Home > Blogs > VMware VROOM! Blog > Monthly Archives: August 2009

Monthly Archives: August 2009

Comparing Fault Tolerance Performance & Overhead Utilizing VMmark v1.1.1

VMware Fault
Tolerance (FT), based on vLockstep technology and available with VMware
vSphere, easily and efficiently provides zero downtime and zero data loss for
your critical workloads. FT provides continuous availability in the event of
server failures by creating a live shadow instance of the primary virtual
machine on a secondary system.  The
shadow VM (or secondary VM), running on the secondary system, executes sequences
of x86 instructions identical to the primary VM, with which it proceeds in
vLockstep.  By doing so, if catastrophic
failure of the primary system occurs it causes an instantaneous failover to the
secondary VM that would be virtually indistinguishable to the end user. While
FT technology is certainly compelling, some potential users express concern
about possible performance overhead. In this article, we explore the
performance implications of running FT in realistic scenarios by measuring an
FT-enabled environment based on the heterogeneous workloads found in VMmark, the tile-based
mixed-workload consolidation benchmark from VMware®.

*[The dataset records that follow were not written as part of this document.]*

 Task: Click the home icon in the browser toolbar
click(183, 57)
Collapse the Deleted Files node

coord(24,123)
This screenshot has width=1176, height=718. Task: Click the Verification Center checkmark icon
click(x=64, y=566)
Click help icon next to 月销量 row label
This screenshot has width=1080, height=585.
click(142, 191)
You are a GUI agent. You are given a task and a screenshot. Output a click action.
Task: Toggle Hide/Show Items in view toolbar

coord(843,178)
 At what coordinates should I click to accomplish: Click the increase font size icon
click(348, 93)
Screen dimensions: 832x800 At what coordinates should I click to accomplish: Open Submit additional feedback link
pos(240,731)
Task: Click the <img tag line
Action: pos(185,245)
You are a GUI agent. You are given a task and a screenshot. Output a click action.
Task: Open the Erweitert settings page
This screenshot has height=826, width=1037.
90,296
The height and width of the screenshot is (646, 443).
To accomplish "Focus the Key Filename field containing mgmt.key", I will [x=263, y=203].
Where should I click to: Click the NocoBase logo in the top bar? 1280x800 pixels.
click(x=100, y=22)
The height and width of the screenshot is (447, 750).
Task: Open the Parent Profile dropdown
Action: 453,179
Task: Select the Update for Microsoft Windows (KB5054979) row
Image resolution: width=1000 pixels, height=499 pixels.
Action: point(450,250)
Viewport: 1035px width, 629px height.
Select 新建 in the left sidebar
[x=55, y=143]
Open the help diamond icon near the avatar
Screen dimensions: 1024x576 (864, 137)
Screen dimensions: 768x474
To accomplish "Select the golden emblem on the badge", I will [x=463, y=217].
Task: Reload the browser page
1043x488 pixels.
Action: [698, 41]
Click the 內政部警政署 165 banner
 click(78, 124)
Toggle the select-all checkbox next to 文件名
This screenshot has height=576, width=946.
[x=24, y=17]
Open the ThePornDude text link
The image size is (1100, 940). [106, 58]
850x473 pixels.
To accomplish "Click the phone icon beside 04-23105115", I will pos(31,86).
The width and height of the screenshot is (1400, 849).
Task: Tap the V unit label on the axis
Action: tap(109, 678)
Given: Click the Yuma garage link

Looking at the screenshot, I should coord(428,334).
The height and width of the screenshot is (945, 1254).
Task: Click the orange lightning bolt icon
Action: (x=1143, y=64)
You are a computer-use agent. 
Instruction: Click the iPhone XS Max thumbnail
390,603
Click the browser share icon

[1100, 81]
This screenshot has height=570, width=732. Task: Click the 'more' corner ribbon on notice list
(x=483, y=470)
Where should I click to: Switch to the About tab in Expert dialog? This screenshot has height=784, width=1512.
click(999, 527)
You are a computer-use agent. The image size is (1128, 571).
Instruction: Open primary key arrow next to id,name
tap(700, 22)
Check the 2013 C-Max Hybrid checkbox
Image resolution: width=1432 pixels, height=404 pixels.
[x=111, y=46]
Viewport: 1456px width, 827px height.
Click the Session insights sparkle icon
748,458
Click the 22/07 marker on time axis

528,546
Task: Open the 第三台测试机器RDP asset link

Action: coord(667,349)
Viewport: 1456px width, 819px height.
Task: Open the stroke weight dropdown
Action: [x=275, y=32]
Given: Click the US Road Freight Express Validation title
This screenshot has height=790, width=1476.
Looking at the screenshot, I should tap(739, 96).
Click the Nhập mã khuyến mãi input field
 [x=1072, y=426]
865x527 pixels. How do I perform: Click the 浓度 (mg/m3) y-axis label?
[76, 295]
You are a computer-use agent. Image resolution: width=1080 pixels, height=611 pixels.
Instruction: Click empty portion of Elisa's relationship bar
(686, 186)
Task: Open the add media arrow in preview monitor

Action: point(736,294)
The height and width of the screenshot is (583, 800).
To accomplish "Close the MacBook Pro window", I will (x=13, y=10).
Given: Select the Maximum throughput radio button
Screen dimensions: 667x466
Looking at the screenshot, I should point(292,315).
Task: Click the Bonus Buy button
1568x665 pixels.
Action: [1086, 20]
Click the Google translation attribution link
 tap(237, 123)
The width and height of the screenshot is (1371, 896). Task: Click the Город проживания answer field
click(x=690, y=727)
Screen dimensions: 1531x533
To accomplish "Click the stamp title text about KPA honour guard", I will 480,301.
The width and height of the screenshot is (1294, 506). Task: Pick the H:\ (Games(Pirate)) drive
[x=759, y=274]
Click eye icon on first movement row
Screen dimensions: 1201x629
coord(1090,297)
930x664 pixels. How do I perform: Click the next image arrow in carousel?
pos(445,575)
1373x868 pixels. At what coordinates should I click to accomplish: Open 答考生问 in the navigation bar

Figure 1 : High Level Architecture of
VMwar
e Fault Tolerance

Pic1

Environment Configuration :

System under Test

2 x Dell PowerEdge R905

CPUs

4 Quad-Core AMD Opteron 8382
(2.6GHz)

4 Quad-Core AMD Opteron 8384
(2.7GHz)

Memory

128GB DDR2 Reg ECC

Storage Array

EMC CX380

Hypervisor

VMware ESX 4.0

Application

VMmark v1.1.1

Virtual Hardware (per tile)

8 vCPUs, 5GB memory, 62GB disk

  •  VMware Fault Tolerance currently
    only supports 1 vCPU VMs and requires specific processors for enablement; for
    the purposes of our experimentation our VMmark Database and MailServer VMs were
    set to run with 1vCPU only.  For more
    information on FT and its requirements see
    here.
  • VMmark
    is a benchmark intended to measure the performance of virtualization environments
    in an effort to allow customers to compare platforms.  It is also useful in studying the effect of
    architectural features. VMmark consists of six workloads (Web, File, Database,
    Java, Mail and Standby servers). Multiple sets of workloads (tiles) can be added
    to scale the benchmark load to match the underlying hardware resources. For
    more information on VMmark see
    here.


Test Methodology :

An
initial performance baseline was established by running VMmark from 1 to 13
tiles on the primary system with Fault Tolerance disabled for all workloads. FT
was then enabled for the MailServer and Database workloads after customer
feedback suggested they were the applications most likely to be protected by FT.
The performance tests were then executed a second time and compared to the
baseline performance data.

 

Results
:

The
results in Table 1 are enlightening as to the performance and efficiency of
VMware’s Fault Tolerance.  For this case,
“FT-enabled Secondary %CPU”, indicates the total CPU utilized by the secondary
system under test.  It should also be
noted that, for our workload, the default ESX 4.0, High Availability, and Fault
Tolerance settings were used and these results should be considered ‘out of the
box’ performance for this configuration. 
Finally, the secondary system’s %CPU is much lower by comparison to the
primary system because it is only running the MailServer and Database
workloads, as opposed to the six workloads that are being run on the primary
system.

Table 1:

Pic2b  

You can see that as we scaled
both configurations toward saturation the overhead of enabling VMware Fault
Tolerance remains surprisingly consistent, with an average delta in %CPU used
of 7.89% over all of the runs.  ESX was
also able to achieve very comparable scaling for both FT-enabled and FT-disabled
configurations.  It isn’t until the FT-enabled
configuration nears complete saturation, a scenario most end users will never
see, that we start to see any real discernable delta in scores.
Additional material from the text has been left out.